In the context of the Open PHACTS and the Linked Data Benchmark Council projects, Antonis Loizou and I have been looking at how to write better SPARQL queries. In the Open PHACTS project, we’ve been writing super complicated queries to integrate multiple data sources and from experience we realized that different combinations and factors can dramatically impact performance. With this experience, we decided to do something more systematic and test how different techniques we came up with mapped to database theory and worked in practice. We just submitted a paper for review on the outcome. You can find a preprint (On the Formulation of Performant SPARQL Queries) on arxiv.org at http://arxiv.org/abs/1304.0567. The abstract is below. The fancy graphs are in the paper.
But if you’re just looking for ways to write better queries, here are the main rules-of-thumb that we found.
- Minimise optional triple patterns : Reduce the number of optional triple patterns by identify-ing those triple patterns for a given query that will always be bound using dataset statistics.
- Localise SPARQL subpatterns: Use named graphs to specify the subset of triples in a dataset that portions of a query should be evaluated against.
- Replace connected triple patterns: Use property paths to replace connected triple patterns where the object of one triple pattern is the subject of another.
- Reduce the effects of cartesian products: Use aggregates to reduce the size of solution sequences.
- Specifying alternative URIs: Consider different ways of specifying alternative URIs beyond UNION.
Finally, one thing we did learn was test, test, test. The performance of the same query can vary dramatically across stores.
Title: On the Formulation of Performant SPARQL Queries
Authors: Antonis Loizou and Paul Groth
The combination of the flexibility of RDF and the expressiveness of SPARQL
provides a powerful mechanism to model, integrate and query data. However,
these properties also mean that it is nontrivial to write performant SPARQL
queries. Indeed, it is quite easy to create queries that tax even the most optimised triple stores. Currently, application developers have little concrete guidance on how to write “good” queries. The goal of this paper is to begin to bridge this gap.
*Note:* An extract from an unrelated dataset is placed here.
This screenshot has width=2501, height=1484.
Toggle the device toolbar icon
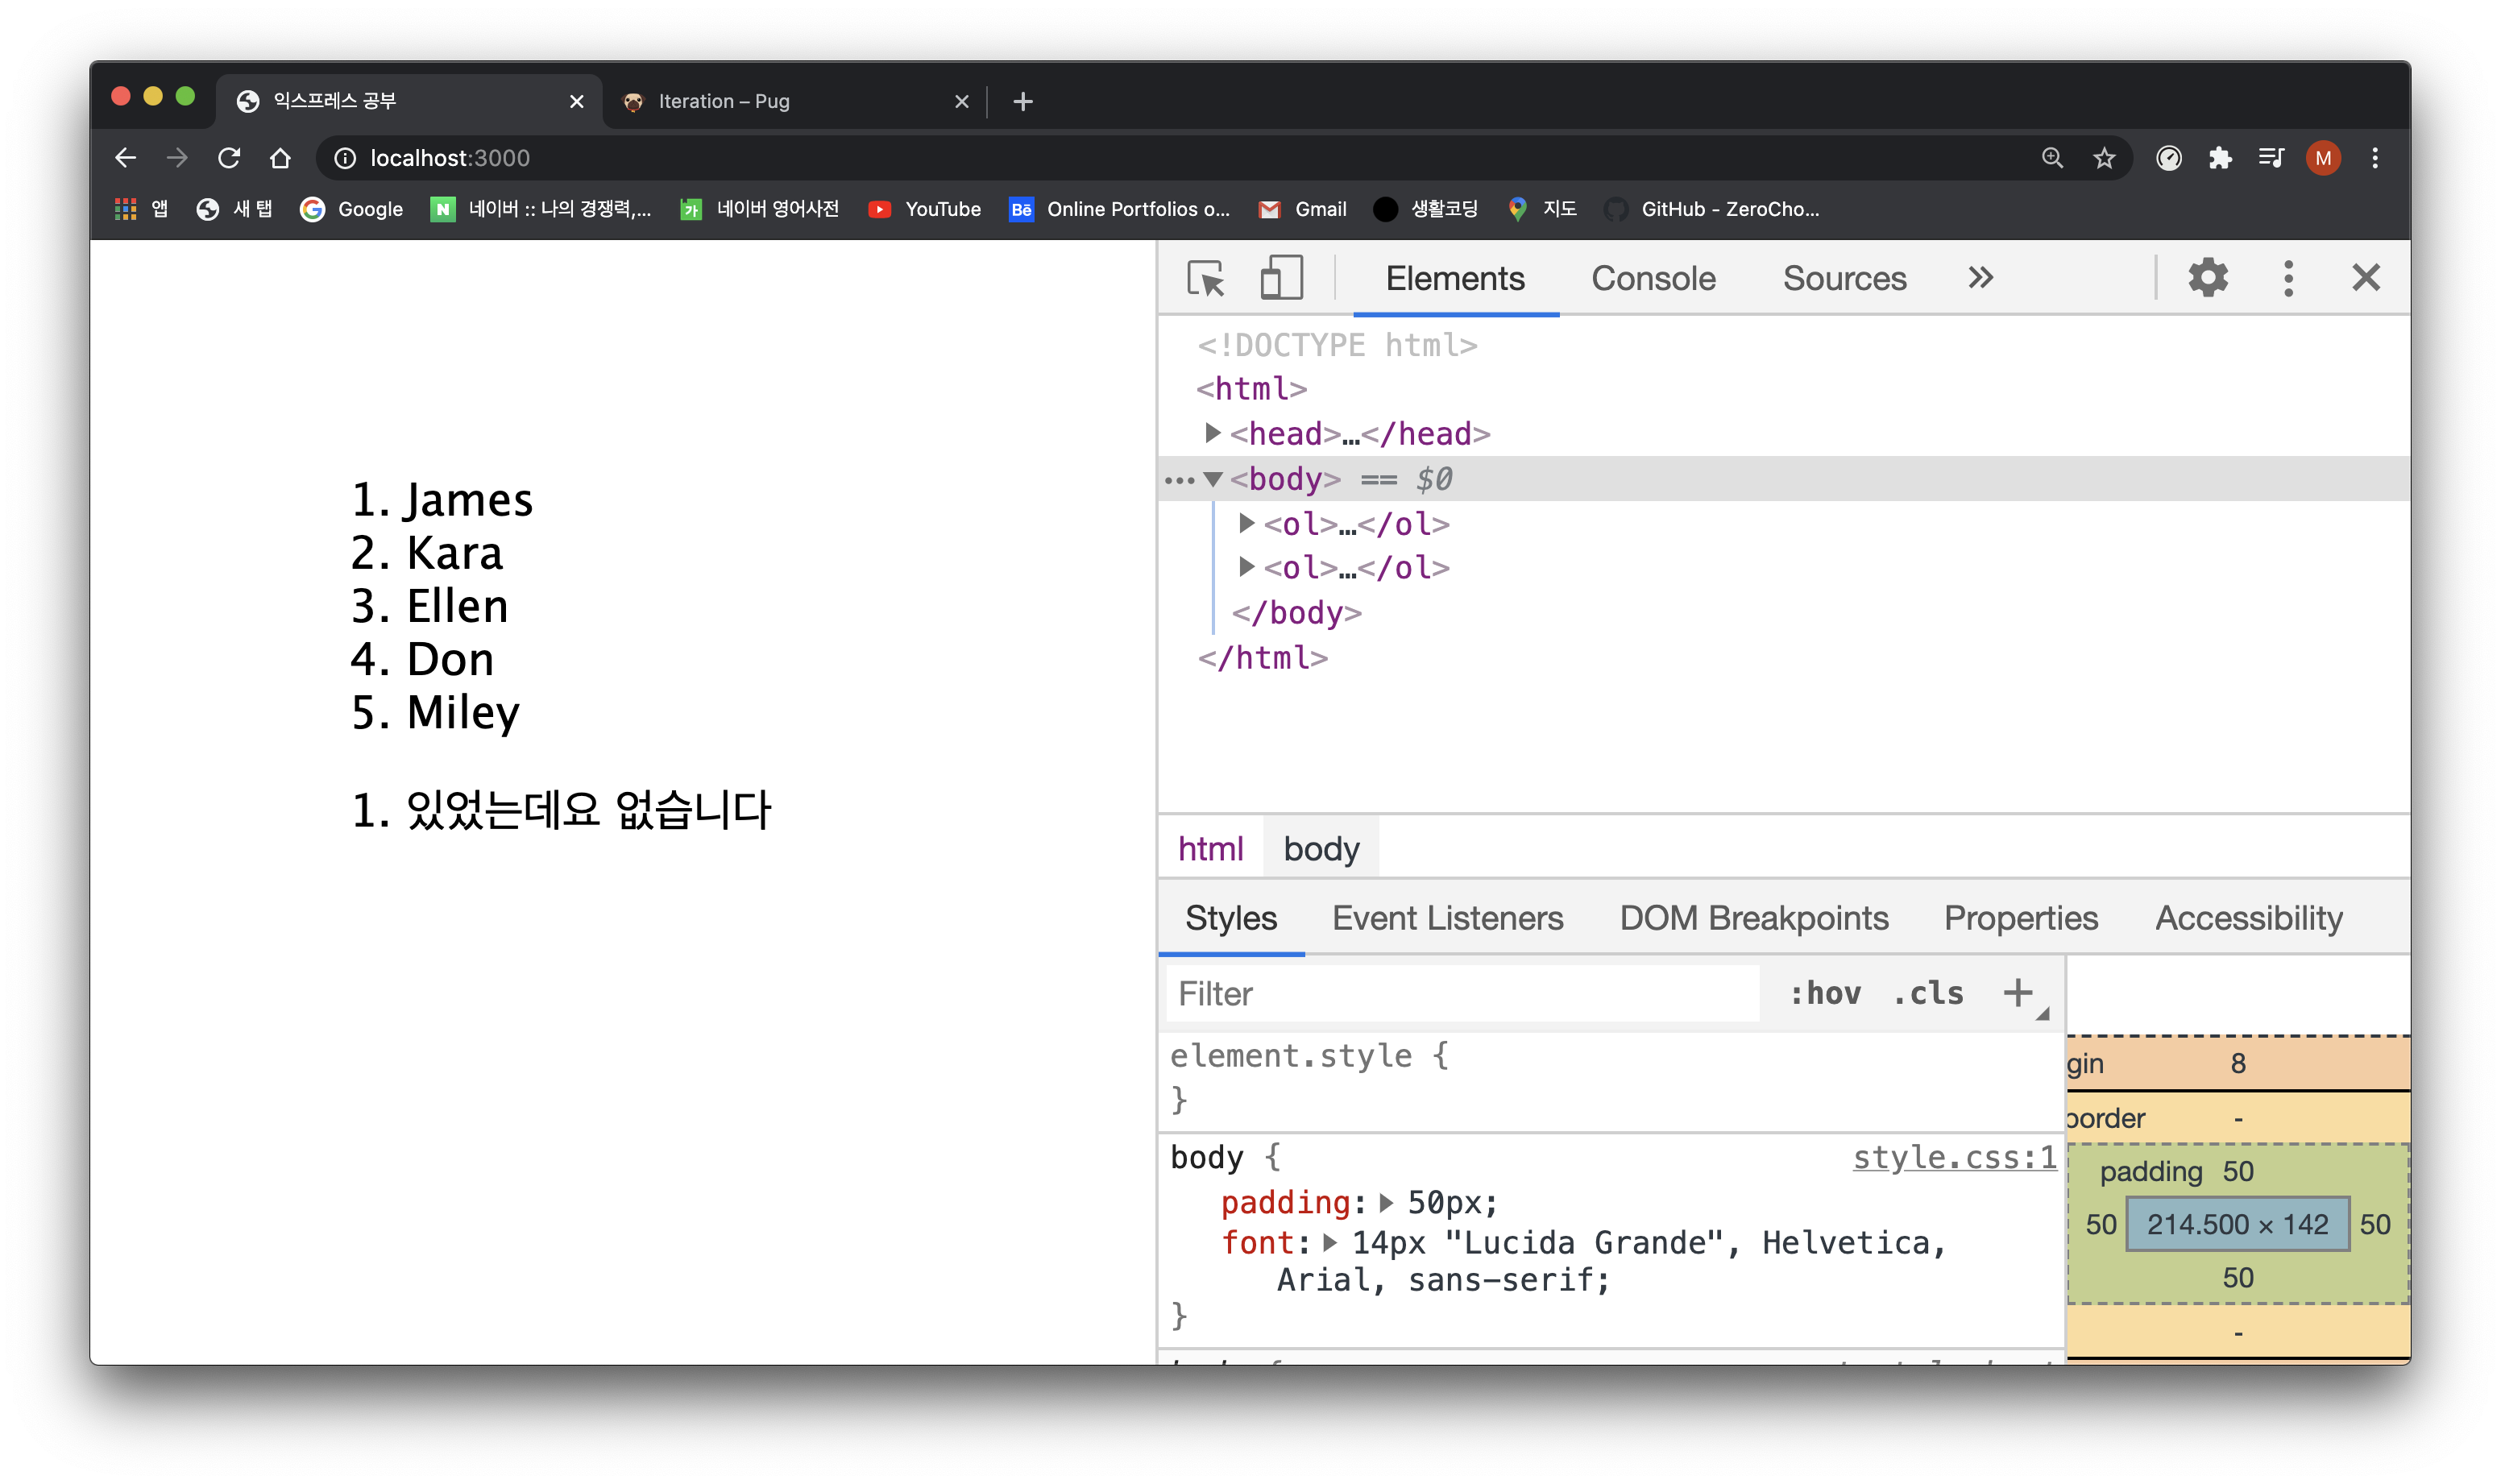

It describes 5 heuristics that can be applied to create optimised queries. The heuristics are informed by formal results in the literature on the semantics and complexity of evaluating SPARQL queries, which ensures that queries following these rules can be optimised effectively by an underlying RDF store. Moreover, we empirically verify the efficacy of the heuristics using a set of openly available datasets and corresponding SPARQL queries developed by a large pharmacology data integration project. The experimental results show improvements in performance across 6 state-of-the-art RDF stores.